• _WHAT YOU SHOULD DO_
Copy out the records word for word, starting at the very first line and ending with the line that contains "Click green checkmark".

— begin SUPPLIED RECORDS —

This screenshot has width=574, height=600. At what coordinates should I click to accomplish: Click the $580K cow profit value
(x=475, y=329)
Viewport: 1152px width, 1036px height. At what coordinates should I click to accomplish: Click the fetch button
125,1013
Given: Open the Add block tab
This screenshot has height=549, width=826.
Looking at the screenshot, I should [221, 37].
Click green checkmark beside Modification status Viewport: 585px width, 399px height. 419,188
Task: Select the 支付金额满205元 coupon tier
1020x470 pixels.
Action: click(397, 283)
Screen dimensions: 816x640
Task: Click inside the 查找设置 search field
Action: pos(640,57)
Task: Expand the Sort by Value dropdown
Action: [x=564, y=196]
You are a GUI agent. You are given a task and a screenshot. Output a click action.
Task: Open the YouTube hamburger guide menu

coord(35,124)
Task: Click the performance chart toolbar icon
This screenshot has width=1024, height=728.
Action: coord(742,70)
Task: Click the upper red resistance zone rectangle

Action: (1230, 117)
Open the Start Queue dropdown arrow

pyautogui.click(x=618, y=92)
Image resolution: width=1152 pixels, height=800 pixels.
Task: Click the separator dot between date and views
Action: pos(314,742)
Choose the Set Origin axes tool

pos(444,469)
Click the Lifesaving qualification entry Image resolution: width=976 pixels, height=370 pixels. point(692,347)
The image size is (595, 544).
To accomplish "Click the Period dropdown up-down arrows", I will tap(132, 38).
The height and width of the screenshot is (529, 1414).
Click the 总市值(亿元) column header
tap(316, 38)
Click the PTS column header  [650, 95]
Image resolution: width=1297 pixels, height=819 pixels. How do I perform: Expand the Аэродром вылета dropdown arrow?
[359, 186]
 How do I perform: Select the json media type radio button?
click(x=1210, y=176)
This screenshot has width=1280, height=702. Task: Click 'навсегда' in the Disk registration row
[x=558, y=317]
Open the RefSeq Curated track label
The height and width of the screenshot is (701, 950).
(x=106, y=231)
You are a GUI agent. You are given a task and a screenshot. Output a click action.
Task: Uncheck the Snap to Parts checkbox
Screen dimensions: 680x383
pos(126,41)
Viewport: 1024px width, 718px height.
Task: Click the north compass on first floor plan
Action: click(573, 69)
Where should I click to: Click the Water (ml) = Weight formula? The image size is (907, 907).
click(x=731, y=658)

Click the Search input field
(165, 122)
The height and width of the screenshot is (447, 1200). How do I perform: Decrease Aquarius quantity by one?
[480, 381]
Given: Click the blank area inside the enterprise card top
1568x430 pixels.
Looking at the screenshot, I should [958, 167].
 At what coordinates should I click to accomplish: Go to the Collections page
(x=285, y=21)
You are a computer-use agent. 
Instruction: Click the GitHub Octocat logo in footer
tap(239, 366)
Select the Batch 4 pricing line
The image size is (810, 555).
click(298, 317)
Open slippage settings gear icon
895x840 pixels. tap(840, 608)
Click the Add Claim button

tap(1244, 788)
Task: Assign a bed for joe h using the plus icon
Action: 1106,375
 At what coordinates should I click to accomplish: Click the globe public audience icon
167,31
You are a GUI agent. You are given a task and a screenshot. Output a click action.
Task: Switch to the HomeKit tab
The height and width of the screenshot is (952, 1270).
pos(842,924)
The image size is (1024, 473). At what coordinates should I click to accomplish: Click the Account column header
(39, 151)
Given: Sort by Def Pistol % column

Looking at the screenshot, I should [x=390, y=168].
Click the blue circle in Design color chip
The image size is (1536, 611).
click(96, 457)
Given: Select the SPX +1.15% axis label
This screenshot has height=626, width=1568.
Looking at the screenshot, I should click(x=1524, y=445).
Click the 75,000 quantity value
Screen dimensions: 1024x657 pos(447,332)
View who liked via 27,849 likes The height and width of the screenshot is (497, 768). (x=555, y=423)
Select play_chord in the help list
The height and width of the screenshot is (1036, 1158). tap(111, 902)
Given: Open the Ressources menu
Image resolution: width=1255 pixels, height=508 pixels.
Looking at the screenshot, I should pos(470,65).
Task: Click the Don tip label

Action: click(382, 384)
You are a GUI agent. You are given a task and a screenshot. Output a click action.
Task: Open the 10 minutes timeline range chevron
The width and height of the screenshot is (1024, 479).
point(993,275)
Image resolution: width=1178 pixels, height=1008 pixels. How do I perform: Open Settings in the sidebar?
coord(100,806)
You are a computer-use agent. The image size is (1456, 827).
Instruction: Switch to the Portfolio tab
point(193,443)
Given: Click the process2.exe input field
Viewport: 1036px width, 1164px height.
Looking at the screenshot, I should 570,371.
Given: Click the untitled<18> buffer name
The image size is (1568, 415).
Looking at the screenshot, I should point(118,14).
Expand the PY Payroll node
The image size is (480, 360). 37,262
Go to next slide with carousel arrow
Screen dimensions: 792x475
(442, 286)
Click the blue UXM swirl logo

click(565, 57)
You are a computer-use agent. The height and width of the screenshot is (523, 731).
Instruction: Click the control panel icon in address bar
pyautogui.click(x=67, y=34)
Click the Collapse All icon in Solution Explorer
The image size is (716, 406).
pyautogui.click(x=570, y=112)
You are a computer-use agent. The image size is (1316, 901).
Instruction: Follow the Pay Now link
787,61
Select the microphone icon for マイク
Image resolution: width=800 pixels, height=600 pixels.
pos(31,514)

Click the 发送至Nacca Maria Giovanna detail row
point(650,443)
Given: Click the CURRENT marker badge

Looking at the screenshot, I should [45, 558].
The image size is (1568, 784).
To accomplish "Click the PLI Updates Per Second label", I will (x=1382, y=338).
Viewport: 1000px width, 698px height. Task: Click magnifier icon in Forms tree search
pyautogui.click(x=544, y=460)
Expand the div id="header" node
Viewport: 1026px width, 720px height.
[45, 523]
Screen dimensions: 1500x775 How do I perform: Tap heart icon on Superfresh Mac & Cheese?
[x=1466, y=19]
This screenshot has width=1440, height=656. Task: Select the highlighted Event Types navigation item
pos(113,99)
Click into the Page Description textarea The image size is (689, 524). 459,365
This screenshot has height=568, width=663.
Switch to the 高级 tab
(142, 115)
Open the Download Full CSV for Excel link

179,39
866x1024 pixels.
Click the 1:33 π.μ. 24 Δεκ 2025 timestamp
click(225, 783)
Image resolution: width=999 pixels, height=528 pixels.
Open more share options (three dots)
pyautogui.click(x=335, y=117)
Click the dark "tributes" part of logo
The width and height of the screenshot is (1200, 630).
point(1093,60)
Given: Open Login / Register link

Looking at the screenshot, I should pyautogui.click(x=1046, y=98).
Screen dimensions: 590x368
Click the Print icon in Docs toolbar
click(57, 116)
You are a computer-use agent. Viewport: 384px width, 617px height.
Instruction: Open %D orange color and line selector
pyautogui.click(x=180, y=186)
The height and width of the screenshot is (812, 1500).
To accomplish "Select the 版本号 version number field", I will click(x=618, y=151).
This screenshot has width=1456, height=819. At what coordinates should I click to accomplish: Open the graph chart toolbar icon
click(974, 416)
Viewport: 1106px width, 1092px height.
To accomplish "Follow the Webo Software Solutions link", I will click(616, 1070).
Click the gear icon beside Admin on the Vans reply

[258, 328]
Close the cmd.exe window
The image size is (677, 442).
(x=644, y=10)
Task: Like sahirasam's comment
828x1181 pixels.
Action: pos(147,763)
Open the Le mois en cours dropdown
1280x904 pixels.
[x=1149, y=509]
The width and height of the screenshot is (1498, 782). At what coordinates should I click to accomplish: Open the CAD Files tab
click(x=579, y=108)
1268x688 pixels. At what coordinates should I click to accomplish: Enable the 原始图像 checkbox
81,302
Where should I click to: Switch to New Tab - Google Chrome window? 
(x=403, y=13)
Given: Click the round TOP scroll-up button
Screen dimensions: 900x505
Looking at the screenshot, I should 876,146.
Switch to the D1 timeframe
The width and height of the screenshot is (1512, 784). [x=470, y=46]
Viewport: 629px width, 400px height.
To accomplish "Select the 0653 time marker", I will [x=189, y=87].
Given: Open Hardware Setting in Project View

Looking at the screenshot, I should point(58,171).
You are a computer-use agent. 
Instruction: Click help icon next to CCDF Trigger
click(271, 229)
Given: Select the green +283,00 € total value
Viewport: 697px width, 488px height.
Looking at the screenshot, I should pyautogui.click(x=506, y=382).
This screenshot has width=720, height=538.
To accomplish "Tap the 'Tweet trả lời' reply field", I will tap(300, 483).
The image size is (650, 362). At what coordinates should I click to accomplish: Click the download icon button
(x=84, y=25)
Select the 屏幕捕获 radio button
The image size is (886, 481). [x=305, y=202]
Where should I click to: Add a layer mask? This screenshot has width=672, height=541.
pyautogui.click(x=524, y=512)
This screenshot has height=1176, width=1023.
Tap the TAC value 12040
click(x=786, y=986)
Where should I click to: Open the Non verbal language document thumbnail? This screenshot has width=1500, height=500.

— end SUPPLIED RECORDS —

• _CORRECT RESULT_
This screenshot has width=574, height=600. At what coordinates should I click to accomplish: Click the $580K cow profit value
(x=475, y=329)
Viewport: 1152px width, 1036px height. At what coordinates should I click to accomplish: Click the fetch button
125,1013
Given: Open the Add block tab
This screenshot has height=549, width=826.
Looking at the screenshot, I should [221, 37].
Click green checkmark beside Modification status Viewport: 585px width, 399px height. 419,188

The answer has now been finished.